The supermarket tycoon presided over an infrastructure boom and Latin America’s fastest economic growth in recent years. But he is also under investigation in about 20 other cases of corruption. Under the terms of his extradition, he theoretically cannot be tried in those cases.
He fled to the US in 2015, shortly after Panama’s Supreme Court launched a corruption probe into his activities. Upon arrival in Panama, Martinelli was taken to a “kind of chalet” in the El Renacer prison, which once held ex-dictator Manuel Antonio Noriega, reported Panama Today.
Easter Island, or Rapa Nui, the famed islet over 2,000 miles off the coast of Chile, is known for its hundreds of giant stone figures, or moai.
The island’s iconic sculptures have become a UNESCO World Heritage Site, but historians still question how the statues, weighing several tons each, were moved about the island without modern machinery.

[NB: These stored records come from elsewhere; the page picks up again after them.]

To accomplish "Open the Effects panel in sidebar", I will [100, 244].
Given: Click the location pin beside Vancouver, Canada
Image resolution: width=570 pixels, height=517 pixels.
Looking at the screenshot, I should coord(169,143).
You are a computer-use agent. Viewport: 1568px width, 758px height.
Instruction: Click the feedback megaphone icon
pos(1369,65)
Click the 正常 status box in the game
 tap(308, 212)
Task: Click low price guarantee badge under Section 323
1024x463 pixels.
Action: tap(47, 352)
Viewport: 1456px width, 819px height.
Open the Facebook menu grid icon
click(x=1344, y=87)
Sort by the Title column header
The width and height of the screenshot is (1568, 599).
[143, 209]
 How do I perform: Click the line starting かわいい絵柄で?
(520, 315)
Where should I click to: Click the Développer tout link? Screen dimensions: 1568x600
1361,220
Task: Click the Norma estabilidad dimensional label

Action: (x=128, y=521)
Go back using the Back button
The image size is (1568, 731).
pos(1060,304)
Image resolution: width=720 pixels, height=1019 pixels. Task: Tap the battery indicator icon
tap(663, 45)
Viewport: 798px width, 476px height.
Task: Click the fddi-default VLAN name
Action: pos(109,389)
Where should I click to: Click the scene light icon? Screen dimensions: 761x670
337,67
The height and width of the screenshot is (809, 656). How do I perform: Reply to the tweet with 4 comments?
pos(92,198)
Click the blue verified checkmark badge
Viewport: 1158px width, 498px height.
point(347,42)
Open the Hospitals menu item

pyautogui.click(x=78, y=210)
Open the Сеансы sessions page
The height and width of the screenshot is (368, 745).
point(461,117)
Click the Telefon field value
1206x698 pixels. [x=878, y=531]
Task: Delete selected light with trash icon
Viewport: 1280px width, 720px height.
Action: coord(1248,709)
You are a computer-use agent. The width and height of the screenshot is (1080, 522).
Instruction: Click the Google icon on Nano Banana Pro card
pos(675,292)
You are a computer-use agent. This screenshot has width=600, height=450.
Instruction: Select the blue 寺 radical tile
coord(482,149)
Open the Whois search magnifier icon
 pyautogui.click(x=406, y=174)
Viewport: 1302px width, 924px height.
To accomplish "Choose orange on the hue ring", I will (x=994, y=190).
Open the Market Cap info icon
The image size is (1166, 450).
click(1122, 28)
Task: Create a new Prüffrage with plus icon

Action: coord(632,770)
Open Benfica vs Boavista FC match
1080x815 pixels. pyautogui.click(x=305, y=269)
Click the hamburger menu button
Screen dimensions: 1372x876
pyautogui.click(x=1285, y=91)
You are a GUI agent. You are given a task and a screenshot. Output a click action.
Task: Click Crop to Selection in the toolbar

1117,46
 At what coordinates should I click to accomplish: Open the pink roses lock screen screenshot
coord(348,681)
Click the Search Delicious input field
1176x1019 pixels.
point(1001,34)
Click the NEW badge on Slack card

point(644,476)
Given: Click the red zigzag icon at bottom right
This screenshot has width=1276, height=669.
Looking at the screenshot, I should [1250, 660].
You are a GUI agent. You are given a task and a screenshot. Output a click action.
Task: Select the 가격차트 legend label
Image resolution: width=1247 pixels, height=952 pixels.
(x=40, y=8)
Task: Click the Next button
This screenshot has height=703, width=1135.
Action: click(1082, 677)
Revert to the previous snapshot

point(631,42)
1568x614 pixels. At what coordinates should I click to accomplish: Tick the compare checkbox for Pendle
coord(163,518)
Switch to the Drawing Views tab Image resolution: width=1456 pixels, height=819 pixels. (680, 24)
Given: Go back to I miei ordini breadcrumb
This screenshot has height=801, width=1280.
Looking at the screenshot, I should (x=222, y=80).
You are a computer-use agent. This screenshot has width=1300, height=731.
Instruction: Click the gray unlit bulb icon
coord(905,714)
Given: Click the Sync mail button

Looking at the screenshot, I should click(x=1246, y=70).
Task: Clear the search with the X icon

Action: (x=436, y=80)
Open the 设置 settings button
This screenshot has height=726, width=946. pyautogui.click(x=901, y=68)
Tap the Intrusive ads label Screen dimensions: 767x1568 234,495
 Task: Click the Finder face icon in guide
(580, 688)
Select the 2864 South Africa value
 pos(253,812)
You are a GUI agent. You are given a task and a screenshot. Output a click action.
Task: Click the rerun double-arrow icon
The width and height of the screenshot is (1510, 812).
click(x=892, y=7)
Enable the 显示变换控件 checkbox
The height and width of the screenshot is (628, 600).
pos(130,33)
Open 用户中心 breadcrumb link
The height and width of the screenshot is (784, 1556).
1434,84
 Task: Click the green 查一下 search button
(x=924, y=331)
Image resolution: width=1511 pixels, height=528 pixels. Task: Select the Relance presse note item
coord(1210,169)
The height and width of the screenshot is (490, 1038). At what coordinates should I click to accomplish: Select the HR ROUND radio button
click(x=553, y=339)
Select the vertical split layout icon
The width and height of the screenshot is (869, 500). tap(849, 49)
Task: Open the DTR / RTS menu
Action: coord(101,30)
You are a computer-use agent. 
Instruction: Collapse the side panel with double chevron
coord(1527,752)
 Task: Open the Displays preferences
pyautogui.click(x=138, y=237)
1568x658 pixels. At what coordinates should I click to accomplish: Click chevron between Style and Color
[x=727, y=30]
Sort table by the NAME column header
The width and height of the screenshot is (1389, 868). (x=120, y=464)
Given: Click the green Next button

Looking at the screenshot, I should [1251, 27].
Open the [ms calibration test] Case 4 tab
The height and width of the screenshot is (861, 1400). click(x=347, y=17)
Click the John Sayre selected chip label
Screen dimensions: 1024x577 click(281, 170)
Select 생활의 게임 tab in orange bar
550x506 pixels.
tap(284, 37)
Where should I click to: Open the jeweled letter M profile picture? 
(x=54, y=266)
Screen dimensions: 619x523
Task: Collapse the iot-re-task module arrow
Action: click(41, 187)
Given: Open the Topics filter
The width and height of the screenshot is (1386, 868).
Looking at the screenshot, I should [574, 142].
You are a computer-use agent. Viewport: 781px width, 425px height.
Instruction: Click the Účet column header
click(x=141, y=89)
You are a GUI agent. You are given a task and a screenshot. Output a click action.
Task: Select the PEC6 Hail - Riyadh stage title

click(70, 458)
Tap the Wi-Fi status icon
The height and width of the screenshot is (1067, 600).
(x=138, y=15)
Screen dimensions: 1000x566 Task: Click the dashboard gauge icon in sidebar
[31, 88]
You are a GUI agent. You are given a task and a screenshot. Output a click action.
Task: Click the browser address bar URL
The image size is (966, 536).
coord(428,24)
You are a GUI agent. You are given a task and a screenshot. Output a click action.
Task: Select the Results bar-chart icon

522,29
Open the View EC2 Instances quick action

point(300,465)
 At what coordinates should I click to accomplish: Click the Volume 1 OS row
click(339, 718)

More perplexing still: How did those heavy stone hats end up atop the statues?
In a study published recently in the Journal of Archaeological Science, researchers posit that islanders relied on a technique called “parbuckling,” a simple maneuver of using ropes and ramps to move the massive stone hats known as pukao, some weighing as much as 25,000 pounds, miles and miles to don the moai’s heads.
“Parbuckling was a simple and elegant solution that required minimum resources and effort,” said Carl Lipo, an anthropology professor at Binghamton University.
Researchers believe the parbuckling theory matches the physics of the feat, as well as the archaeological record, Popular Science reported.
And with a simpler theory in play as to how islanders raised the statues – parbuckling requires fewer than 15 people – scientists believe they played a social or even economic role in society, dispelling some theories that they were used for war.